What of the married people who have been devastated by their spouse’s sexy cyber relationships on finding out about them? Does a secretive online relationship constitute infidelity? Is it only when people meet and have physical sex that infidelity has happened?

Wasserman takes a libertine view. “We have shifted our perception of sex and commitment. We have to ask ourselves: What is commitment? The fact is that people are struggling to be enmeshed in tight relationships, and are frustrated with the ‘rules’. At the same time, people want to be married, so why break the institution of marriage? Anonymous, amorous cyber relationships can provide a wonderful distraction and actually put spark into your marital relationship,” she says.

Harm is caused if the cyber relationship is discovered, she concedes, but again, Wasserman questions whether we shouldn’t redefine the rules of engagement at the outset of our relationships. “In a few generations, there will be an evolutionary shift in what we consider normal in relationships. There will be a totally new ‘monogamy’,” she predicts.

As for the “rates of conversion”, as she puts it – in other words, people who convert the cyber infidelity to real-life infidelity – there are no statistics yet.

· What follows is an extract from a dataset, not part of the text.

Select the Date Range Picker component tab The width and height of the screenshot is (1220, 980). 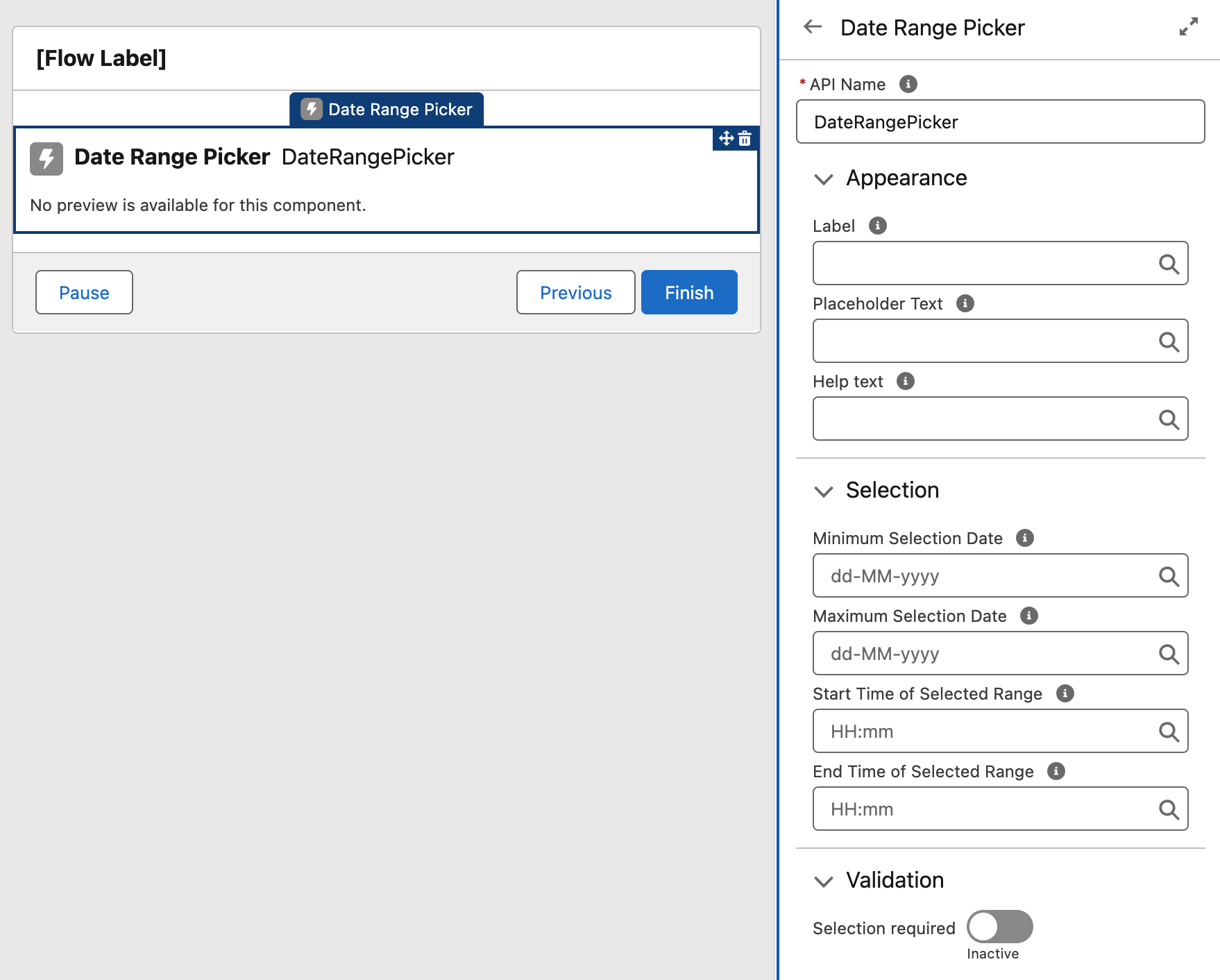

What has emerged, though, is that among people looking for in-the-flesh hook-ups, women are just as keen as men.

“I have put up fake profiles of both a woman and a man, and it’s easy to see who is there just for the prospect of sex. And on this front, women can be as up-front as men. But I’ve found that most members of Ashley Madison are just nice people wanting some conversation and a bit of spice to their lives. Sex is just the by-product,” says Wasserman.

There has been a shift of attitudes towards infidelity, agrees psychologist Dorianne Weil (“Dr D”), but it is unlikely to ever receive blanket or long-term acceptance by either men or women.

“The fact is people do have a strong need to feel secure in their relationships, especially in the initial stages, and as long as we have these deep human needs, I can’t see ‘open’ relationships – however they play out – being sustainable. Certainly I’ve never seen open relationships work in the long term,” she says.

Secrecy, then, would seem to be as critical to cyber infidelity as conventional infidelity. Weil sees no harm in a bit of cyber flirtation – “most people have secrets, and flirting online is like occasionally wanting to wear the red high heels instead of your warm old slippers,” she laughs. The caveat, however, is that it should never encroach on your primary relationship.

“The danger lies when the cyber relationship becomes compulsive or addictive, which it often does, or when it prevents you working out issues, like lack of sex, in your marriage. It may be easy for people to rationalise that their cyber relationship is innocent, but it may be preventing them from having the courageous conversations that married people need to have, all the time, for the marriage to stay healthy,” says Weil.

And being discovered can have devastating results. “I had a client whose young daughter found out he was in an online relationship. She took it as a betrayal of her mother,” says Weil.

The stories of wives and husbands who’ve discovered their spouses on Ashley Madison also show that far from acceptance, it ignites feelings of insecurity, hurt and betrayal.

“Laura” posts on Yahoo: “Our relationship is doing OK. We’ve been together for 10 years, married for six, so there isn’t that usual spark there, but we do have sex 2-3 times a week, so he’s not lacking in that dept. Why would he do that, though?”

“Stanloo” writes on another site, after finding his wife on the site: “I was completely crushed. She tried to claim that she never had any intention of meeting someone… I know better than that.”

In other words, the easy, accessible attachments you can make in cyberspace are not simply about texting and sending saucy photos. The potential they have to erode the fabric of your real-life relationship is huge.

And if your marriage is important, that’s surely something to think carefully about.